▸ **Exercise brief**
Format the material between the line holding "[Zamknij okno] (122, 1244)" and the line holding "[button] (485, 64)", inclusive, as a JSON list of strings, one per line, with blank lines and picture lines omitted.

▸ **Provided records**
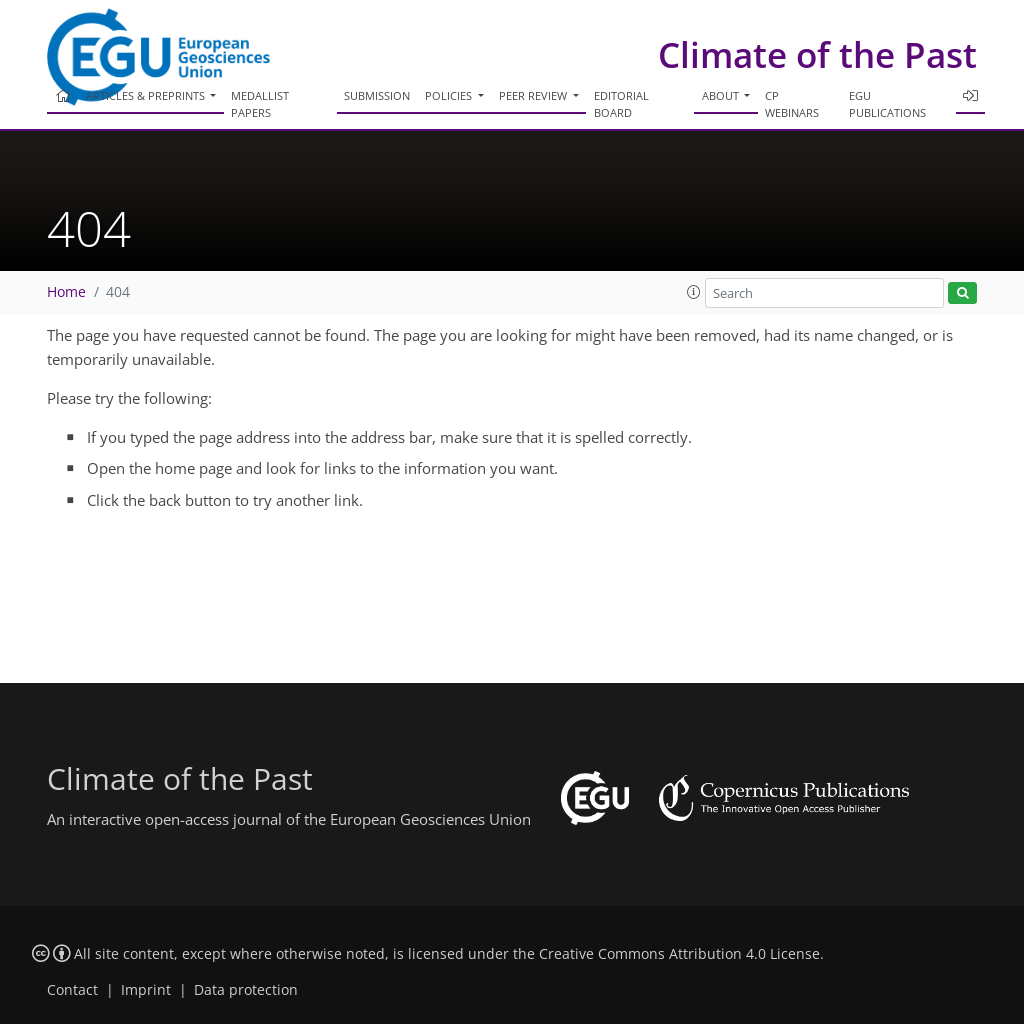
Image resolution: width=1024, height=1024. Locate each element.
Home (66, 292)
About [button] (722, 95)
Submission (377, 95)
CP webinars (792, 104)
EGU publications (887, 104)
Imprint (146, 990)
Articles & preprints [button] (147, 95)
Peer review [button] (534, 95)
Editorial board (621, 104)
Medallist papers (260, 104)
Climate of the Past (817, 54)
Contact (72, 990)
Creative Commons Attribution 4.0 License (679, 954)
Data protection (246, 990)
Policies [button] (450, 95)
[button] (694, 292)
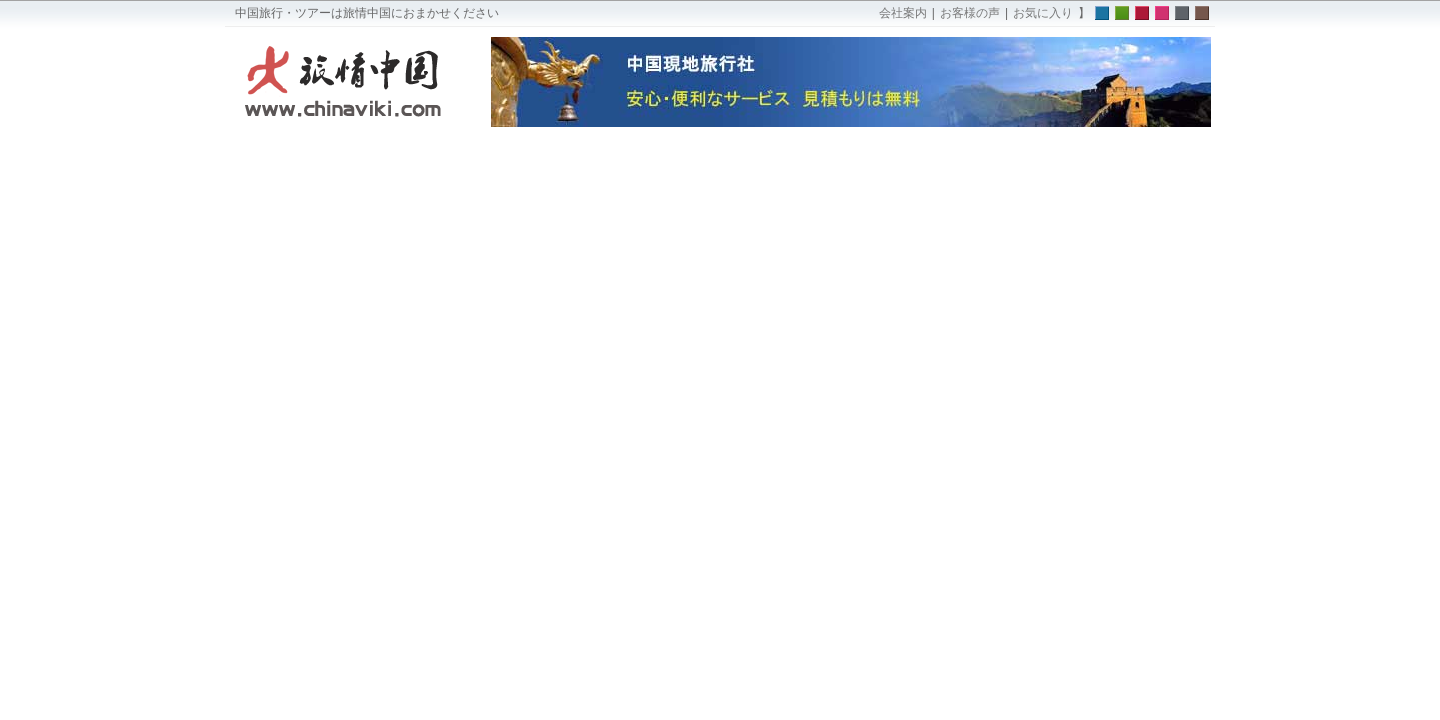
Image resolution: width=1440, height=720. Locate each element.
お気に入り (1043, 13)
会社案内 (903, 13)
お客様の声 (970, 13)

---

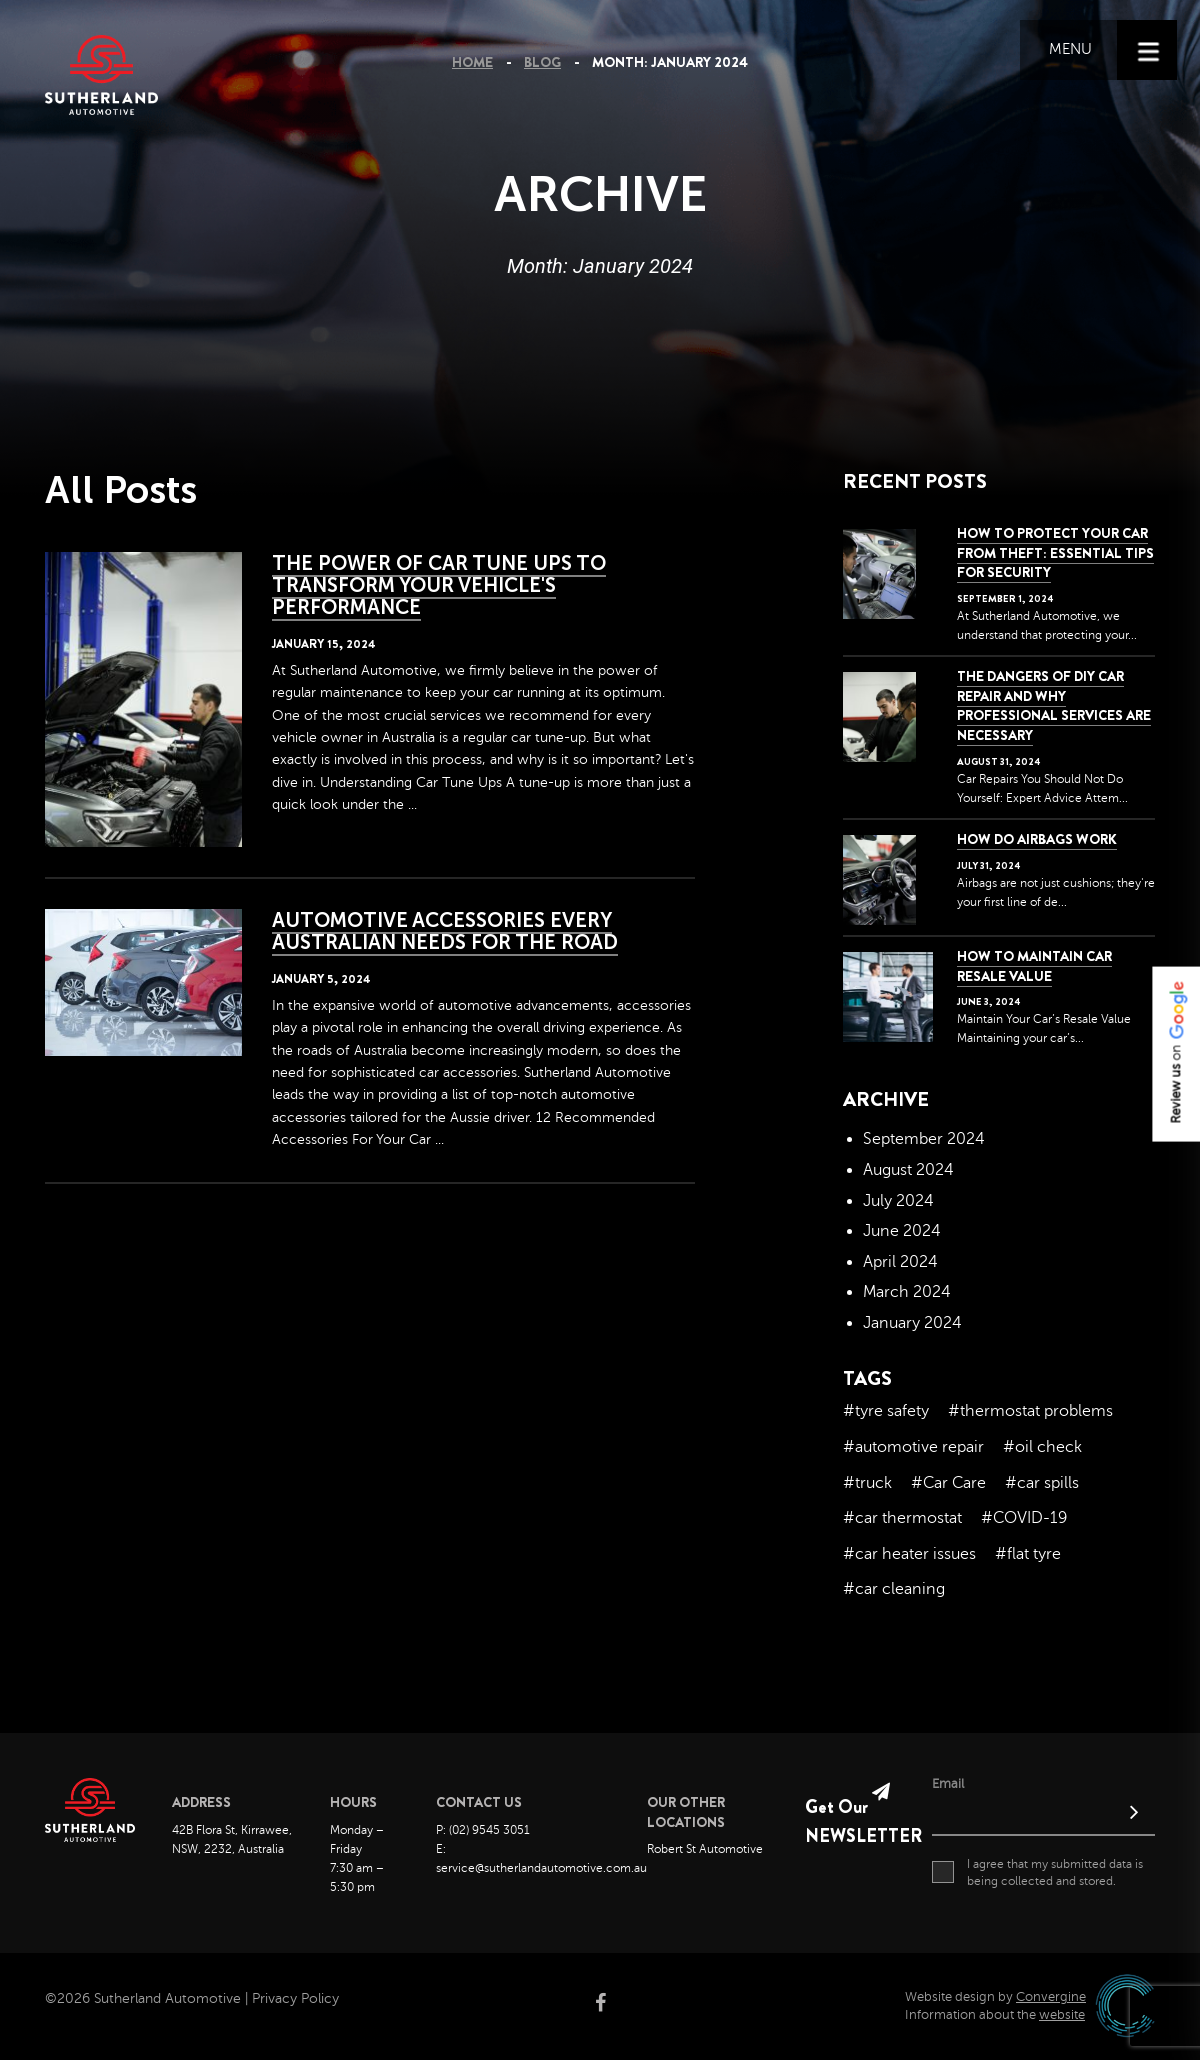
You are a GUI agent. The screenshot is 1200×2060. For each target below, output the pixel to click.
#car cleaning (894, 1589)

---

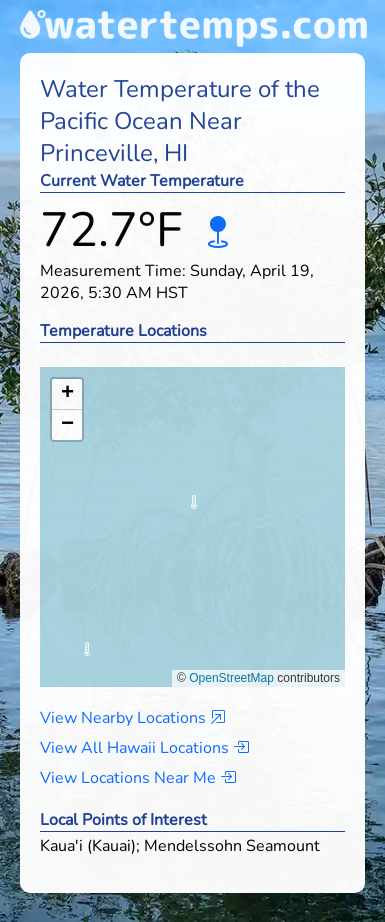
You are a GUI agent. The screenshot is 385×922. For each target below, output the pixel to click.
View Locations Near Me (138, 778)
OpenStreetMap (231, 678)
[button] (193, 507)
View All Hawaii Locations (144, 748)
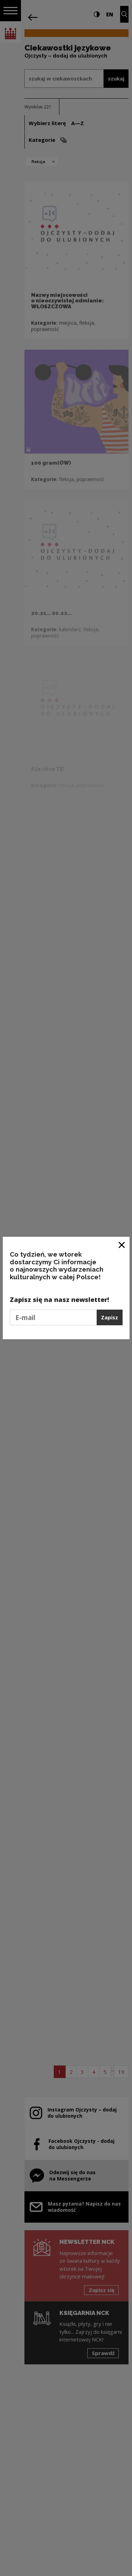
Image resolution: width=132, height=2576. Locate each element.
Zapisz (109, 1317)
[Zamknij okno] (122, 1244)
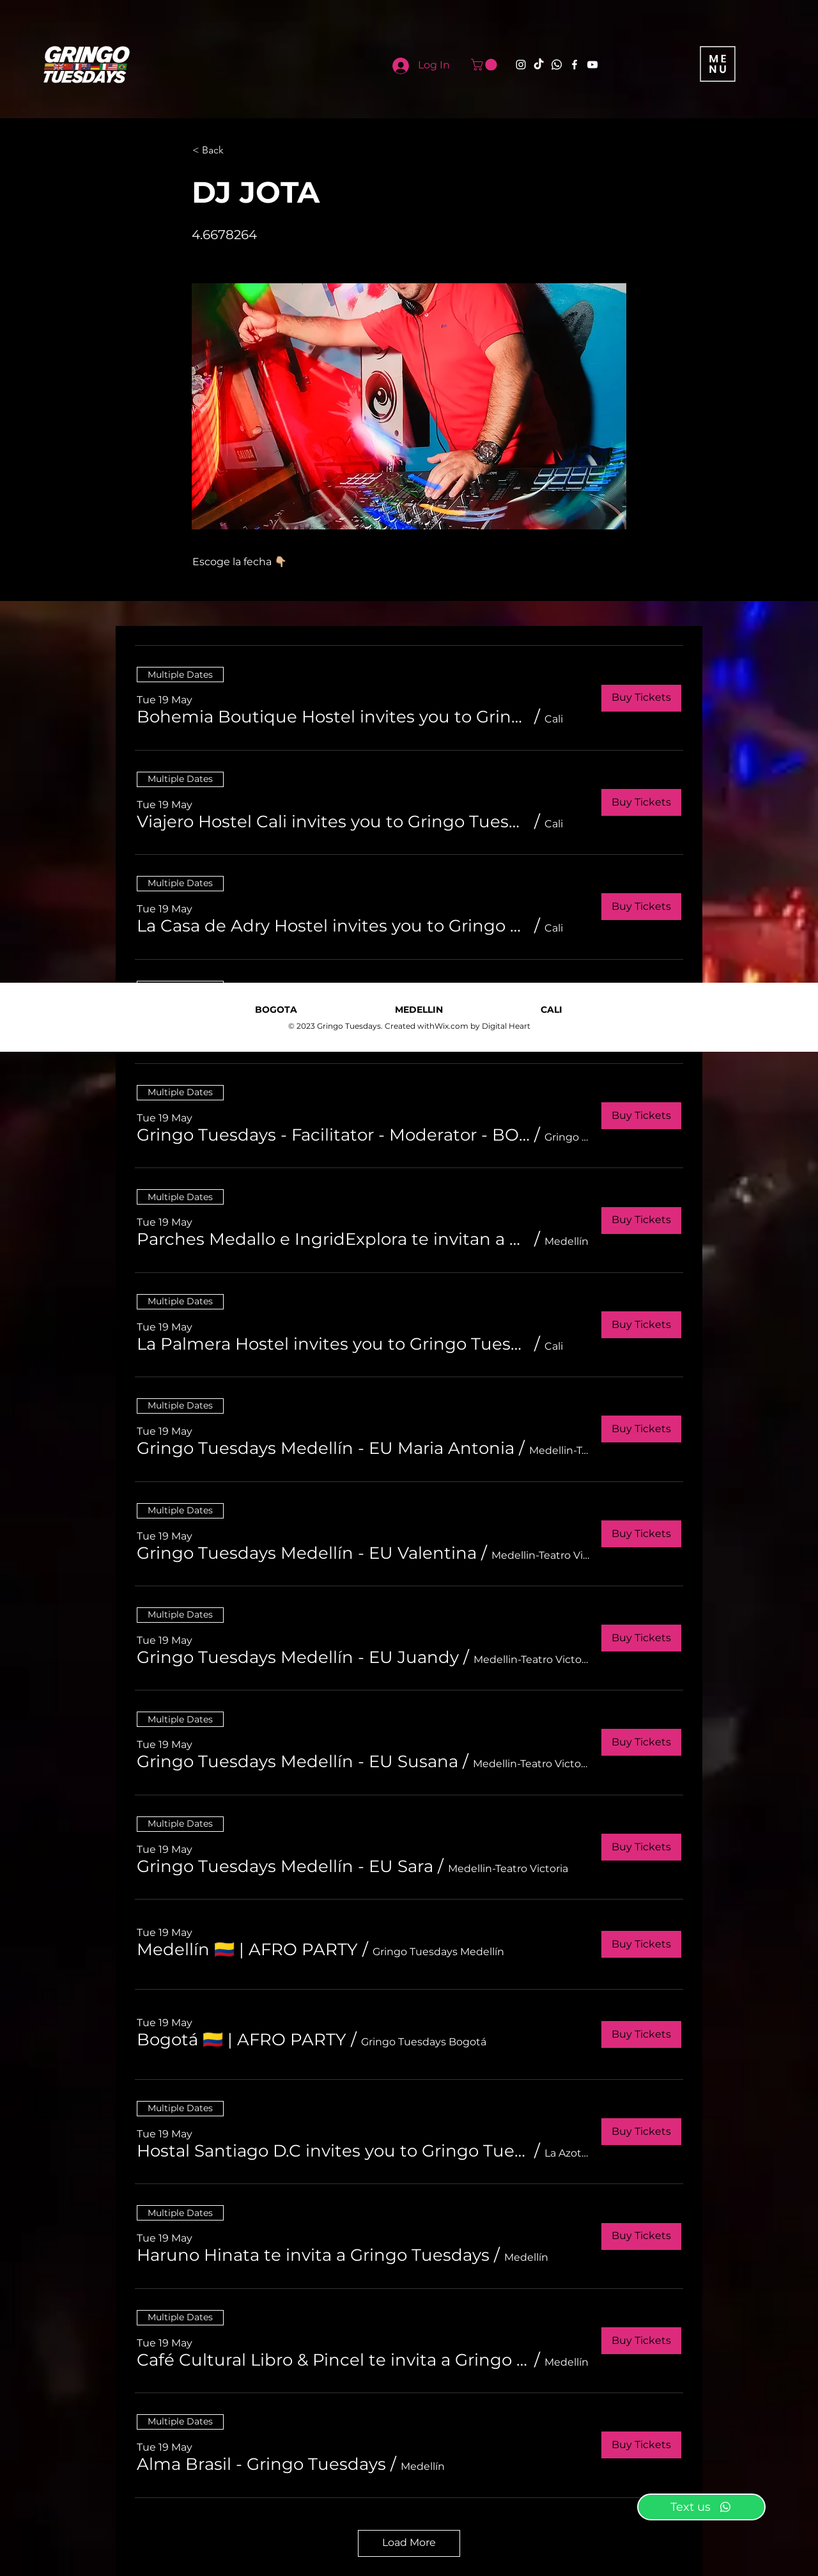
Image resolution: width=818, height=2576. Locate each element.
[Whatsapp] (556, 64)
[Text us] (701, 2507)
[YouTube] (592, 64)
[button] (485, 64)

▸ **Task result**
[
  "[Zamknij okno] (122, 1244)",
  "Image resolution: width=818, height=2576. Locate each element.",
  "[Whatsapp] (556, 64)",
  "[Text us] (701, 2507)",
  "[YouTube] (592, 64)",
  "[button] (485, 64)"
]